Here’s our latest rundown on recent startup investment news in the Pacific Northwest.
— Online gift-giving startup Knack announced a $3.5 million Series A investment round led by Second Avenue Partners. As part of the deal, Nick Hanauer, Second Avenue’s co-founder and a champion of economic equity, will join Knack’s board of directors.
Other investors include Sugar Mountain, the food company founded by Kurt Dammeier of Beecher’s Handmade Cheese, and unnamed angels. The round will support investments in infrastructure technology.
The gist: Seattle’s Knack offers curated, attractively packaged gift boxes. Shoppers pick a price point and a theme (staycation, congrats, holidays, welcoming a baby, etc.) or create a custom-built box. Some items come from companies that are women-led, owned by people of color or highlight sustainability.
Immersive online giving: The startup last week released a new product, Knest by Knack. The tool allows gift givers to build an online page with photos, videos, logos and messages that pair with a limited selection of Knack items that a gift receiver can choose from. The company targets individual, business and corporate giving.
The team: CEO Laura Jennings previously told GeekWire that she created Knack in 2015 to be a more empowering experience for shoppers. Jennings has been an investor and was a Microsoft vice president for 13 years, ending in 2001. She bootstrapped the company until this round.
Hanauer was an early investor in Amazon and aQuantive, which sold to Microsoft for $6.4 billion, among other entrepreneurial successes. He created the public policy incubator Civic Ventures and is a frequent commentator pushing for higher taxes and wages.
The company has 75 full-time, permanent employees plus an additional 100 seasonal employees helping with fulfillment.
Traction: There are other companies offering online gift boxes, but Knack has established itself in the space.The company reports $20 million in annual revenue.
— There is woefully little tech support available for people, families and caregivers dealing with Alzheimer’s Disease, but Seattle startup SupportTree would like to help change that.
The gist: When a person with Alzheimer’s is living in their own home, they require the assistance of family and/or professional caregivers to make sure their needs are met and to ensure their safety. SupportTree’s app helps caregivers communicate among people providing support, plan and coordinate activities, and find additional resources.

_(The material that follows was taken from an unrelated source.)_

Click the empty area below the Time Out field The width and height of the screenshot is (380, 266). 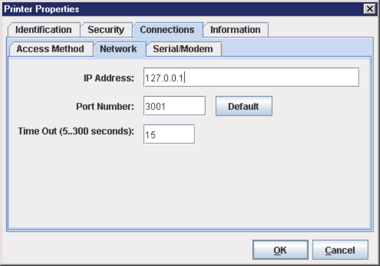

The funding: SupportTree has received $50,000 from Maude’s Ventures, an organization providing seed funding for innovations in dementia care.
The founders: The startup was launched this year by Mark Tarbutton, who has a background in marketing, and software engineer Alan Allison. Both have been personally touched by Alzheimer’s: Tarbutton’s mother is the primary caregiver for his dad, who was diagnosed with early-onset Alzheimer’s in 2015, and Allison’s aunt had the disease before her death.
Tarbutton said it’s hard for his mom to ask for help from friends and family.
“Caregivers often perceive the request for help as conceding or admitting defeat,” he said, “which is the social stigma SupportTree is designed to eliminate by enabling caregivers to leverage and empower well-known and devoted personal networks for support.”
Target audience: The duo set out to build the app primarily for family caregivers, but are finding demand for a product that also serves professional caregivers and assisted living facilities that need to collaborate and communicate within community groups. The site will generate revenue by referring professional services to caregivers in need.
In Washington state alone, there are an estimated 120,000 people with Alzheimer’s disease, and more than twice that many unpaid family caregivers assisting them, according to the Alzheimer’s Association.
The SupportTree app is currently in beta testing and will be released early next year.